## AIM OF THE EXERCISE
Print the part of the records below that opens with the line containing "Viewport: 758px width, 827px" and closes with the line containing "will [x=434, y=42].", keeping both of those lines and changing nothing.

Records of locating words and elements
----------

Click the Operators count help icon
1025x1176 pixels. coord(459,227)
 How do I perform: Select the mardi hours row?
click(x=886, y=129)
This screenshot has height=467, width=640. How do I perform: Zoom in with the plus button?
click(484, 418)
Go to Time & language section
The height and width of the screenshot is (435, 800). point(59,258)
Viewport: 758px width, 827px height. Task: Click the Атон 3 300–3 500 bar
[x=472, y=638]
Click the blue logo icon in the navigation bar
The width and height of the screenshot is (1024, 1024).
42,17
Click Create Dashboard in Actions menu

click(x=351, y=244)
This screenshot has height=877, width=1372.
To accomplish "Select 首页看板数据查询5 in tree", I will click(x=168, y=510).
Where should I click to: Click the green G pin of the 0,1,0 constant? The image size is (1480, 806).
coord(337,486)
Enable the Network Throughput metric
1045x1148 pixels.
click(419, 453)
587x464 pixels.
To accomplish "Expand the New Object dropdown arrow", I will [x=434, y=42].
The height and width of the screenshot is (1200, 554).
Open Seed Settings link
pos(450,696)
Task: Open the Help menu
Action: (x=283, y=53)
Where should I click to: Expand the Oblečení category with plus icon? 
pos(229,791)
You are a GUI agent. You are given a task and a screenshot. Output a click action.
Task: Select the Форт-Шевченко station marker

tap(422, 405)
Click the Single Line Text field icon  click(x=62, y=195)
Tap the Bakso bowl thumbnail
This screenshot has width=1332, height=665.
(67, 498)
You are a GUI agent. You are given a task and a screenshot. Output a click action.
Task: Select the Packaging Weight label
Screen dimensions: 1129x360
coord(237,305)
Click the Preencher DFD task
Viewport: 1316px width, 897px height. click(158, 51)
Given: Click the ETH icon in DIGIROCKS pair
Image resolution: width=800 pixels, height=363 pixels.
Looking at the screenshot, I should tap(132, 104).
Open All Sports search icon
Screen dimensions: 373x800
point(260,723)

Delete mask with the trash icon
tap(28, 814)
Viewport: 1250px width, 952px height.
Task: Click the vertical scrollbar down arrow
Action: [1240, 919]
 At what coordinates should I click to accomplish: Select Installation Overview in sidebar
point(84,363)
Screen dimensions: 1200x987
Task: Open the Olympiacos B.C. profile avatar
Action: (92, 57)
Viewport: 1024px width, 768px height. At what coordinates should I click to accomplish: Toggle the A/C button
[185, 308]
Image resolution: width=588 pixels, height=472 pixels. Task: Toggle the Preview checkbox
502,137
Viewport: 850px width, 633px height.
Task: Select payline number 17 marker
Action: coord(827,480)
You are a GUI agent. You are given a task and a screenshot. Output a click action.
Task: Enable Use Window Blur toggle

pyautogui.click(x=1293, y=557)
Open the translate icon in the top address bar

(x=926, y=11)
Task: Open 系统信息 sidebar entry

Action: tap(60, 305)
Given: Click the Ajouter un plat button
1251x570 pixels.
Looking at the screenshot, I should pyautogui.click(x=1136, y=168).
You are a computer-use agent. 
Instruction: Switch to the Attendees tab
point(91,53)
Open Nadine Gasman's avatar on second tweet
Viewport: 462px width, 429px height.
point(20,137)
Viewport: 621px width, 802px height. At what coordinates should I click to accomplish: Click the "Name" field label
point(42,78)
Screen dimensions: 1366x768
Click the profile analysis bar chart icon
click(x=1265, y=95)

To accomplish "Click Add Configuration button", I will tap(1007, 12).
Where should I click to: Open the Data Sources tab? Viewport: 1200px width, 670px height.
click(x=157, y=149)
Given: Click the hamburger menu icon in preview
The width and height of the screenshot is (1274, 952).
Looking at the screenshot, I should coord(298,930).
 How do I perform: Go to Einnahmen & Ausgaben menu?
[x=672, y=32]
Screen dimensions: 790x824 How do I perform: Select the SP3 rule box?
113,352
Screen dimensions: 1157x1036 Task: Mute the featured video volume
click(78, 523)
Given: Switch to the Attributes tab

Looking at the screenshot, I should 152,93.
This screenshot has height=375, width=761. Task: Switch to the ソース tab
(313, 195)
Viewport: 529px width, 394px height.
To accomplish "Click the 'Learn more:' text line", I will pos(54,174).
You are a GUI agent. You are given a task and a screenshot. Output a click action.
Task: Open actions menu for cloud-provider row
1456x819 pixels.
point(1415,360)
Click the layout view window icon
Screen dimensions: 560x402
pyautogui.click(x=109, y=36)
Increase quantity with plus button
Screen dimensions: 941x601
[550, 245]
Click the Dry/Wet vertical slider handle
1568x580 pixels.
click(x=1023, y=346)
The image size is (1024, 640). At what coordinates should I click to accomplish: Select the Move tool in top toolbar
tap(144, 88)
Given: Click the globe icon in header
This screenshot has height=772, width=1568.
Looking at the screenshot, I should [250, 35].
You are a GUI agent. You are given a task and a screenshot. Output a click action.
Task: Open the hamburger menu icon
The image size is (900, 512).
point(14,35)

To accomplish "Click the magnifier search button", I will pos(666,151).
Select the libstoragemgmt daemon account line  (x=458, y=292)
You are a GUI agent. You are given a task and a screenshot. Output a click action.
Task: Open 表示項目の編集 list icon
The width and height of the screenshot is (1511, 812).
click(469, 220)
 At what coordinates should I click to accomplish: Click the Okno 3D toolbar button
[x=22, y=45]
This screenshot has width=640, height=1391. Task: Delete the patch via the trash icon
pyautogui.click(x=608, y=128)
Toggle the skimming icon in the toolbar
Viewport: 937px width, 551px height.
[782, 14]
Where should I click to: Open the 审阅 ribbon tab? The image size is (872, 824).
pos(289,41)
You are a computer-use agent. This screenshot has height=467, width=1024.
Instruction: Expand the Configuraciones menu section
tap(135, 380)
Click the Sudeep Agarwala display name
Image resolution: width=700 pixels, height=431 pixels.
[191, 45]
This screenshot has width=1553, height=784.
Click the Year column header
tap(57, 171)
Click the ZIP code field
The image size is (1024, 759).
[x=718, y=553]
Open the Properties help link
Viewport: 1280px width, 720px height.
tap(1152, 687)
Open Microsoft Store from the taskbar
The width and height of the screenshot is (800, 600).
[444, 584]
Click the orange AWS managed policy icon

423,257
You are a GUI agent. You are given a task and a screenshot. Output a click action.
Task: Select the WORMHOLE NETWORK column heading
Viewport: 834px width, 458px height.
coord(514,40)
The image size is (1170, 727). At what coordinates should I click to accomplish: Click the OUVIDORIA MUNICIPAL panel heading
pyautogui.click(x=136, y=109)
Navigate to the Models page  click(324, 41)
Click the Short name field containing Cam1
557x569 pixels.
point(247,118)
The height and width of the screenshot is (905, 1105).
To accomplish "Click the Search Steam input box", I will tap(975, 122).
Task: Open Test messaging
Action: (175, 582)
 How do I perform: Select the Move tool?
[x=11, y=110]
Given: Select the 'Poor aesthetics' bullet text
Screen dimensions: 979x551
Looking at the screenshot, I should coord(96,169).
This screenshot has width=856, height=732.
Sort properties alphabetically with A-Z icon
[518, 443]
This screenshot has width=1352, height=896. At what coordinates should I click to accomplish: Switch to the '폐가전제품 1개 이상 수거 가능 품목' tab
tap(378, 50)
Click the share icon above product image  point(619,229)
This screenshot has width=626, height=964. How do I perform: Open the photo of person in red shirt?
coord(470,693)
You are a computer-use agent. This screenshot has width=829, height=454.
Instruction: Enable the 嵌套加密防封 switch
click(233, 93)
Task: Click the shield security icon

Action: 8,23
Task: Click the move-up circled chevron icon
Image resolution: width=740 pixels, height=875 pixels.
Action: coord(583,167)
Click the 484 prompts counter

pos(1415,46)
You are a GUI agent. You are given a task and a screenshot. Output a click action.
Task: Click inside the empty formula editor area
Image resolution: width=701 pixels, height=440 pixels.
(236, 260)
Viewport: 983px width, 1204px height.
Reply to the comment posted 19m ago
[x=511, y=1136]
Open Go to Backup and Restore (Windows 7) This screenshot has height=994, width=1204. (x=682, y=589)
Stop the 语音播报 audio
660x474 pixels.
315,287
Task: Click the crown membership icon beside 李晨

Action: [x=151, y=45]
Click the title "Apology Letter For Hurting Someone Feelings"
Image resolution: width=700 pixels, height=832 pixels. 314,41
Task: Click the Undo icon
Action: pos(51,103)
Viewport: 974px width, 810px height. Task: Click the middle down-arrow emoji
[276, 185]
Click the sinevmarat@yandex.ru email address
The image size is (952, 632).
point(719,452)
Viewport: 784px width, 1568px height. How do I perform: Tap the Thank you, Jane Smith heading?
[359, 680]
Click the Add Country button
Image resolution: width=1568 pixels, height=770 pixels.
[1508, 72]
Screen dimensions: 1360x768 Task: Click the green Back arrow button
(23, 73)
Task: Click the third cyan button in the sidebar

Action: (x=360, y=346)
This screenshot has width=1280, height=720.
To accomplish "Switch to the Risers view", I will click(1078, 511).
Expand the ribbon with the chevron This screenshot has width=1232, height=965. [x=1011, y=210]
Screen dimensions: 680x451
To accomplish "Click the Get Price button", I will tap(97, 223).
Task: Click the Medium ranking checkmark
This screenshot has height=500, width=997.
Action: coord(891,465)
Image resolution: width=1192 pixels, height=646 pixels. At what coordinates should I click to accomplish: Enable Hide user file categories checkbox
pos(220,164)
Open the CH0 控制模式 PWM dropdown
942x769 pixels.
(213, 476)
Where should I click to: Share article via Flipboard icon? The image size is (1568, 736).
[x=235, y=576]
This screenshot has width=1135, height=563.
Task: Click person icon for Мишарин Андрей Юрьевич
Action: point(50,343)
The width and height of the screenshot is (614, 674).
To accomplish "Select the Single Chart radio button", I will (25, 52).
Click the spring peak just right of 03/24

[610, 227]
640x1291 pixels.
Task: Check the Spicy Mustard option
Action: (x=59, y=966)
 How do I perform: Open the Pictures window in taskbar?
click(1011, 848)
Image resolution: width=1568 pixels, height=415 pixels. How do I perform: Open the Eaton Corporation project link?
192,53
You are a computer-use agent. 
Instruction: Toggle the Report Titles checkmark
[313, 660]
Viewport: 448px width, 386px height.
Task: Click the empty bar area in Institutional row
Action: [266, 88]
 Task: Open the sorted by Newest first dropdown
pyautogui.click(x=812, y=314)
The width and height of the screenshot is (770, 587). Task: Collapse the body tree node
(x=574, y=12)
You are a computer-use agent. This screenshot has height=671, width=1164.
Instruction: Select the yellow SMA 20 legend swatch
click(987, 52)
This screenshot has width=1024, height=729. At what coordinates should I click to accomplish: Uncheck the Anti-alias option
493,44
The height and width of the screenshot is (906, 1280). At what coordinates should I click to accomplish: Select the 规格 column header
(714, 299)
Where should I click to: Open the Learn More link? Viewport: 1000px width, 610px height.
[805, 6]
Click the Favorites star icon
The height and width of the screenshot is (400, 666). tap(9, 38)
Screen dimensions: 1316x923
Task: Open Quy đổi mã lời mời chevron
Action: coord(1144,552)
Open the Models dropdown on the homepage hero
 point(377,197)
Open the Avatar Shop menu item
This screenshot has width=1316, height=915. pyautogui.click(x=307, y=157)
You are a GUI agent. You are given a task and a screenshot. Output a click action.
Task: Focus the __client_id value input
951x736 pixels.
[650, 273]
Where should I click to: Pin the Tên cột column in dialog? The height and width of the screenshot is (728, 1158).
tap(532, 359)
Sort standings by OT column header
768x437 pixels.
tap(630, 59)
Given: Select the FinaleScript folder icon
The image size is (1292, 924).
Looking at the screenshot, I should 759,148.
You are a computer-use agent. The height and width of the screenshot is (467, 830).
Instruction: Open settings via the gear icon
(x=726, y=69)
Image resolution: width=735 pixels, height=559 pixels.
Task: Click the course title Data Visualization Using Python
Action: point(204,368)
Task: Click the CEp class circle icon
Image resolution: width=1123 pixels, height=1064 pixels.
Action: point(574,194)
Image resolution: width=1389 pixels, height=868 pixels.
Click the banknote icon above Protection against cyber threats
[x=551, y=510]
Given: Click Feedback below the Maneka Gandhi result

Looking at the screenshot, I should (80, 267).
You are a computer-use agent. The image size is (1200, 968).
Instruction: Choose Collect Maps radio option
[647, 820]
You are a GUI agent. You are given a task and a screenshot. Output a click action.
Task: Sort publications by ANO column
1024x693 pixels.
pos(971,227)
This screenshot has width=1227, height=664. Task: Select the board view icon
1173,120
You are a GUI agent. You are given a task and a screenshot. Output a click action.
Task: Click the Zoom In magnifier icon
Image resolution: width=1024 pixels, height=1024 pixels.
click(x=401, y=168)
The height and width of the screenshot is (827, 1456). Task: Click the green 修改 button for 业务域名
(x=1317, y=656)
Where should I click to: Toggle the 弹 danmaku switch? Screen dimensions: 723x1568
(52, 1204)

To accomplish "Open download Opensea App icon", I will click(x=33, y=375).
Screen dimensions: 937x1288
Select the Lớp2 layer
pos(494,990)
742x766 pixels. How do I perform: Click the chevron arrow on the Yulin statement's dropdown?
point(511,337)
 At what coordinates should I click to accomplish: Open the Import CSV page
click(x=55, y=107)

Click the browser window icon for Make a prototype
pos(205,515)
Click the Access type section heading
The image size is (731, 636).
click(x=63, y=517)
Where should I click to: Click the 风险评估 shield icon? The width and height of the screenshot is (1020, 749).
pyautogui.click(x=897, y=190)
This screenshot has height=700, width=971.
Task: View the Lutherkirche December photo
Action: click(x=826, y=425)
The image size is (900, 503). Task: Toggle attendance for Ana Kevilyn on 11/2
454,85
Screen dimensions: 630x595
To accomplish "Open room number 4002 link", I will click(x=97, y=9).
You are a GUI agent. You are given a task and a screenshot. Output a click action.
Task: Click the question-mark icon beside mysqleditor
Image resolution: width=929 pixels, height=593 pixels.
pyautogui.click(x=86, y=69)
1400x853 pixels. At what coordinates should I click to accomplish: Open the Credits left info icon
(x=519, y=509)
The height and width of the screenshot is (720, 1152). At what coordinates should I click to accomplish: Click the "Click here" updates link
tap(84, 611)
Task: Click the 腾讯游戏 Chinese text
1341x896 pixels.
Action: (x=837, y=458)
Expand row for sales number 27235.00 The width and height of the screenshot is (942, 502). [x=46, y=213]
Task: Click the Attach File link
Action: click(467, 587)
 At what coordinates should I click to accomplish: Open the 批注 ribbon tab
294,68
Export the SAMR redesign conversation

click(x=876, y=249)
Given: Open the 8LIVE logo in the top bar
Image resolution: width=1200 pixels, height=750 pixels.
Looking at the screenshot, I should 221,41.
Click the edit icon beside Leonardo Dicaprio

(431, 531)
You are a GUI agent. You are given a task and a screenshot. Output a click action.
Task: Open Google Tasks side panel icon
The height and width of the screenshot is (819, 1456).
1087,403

----------

## FINAL RESULT
Viewport: 758px width, 827px height. Task: Click the Атон 3 300–3 500 bar
[x=472, y=638]
Click the blue logo icon in the navigation bar
The width and height of the screenshot is (1024, 1024).
42,17
Click Create Dashboard in Actions menu

click(x=351, y=244)
This screenshot has height=877, width=1372.
To accomplish "Select 首页看板数据查询5 in tree", I will click(x=168, y=510).
Where should I click to: Click the green G pin of the 0,1,0 constant? The image size is (1480, 806).
coord(337,486)
Enable the Network Throughput metric
1045x1148 pixels.
click(419, 453)
587x464 pixels.
To accomplish "Expand the New Object dropdown arrow", I will [x=434, y=42].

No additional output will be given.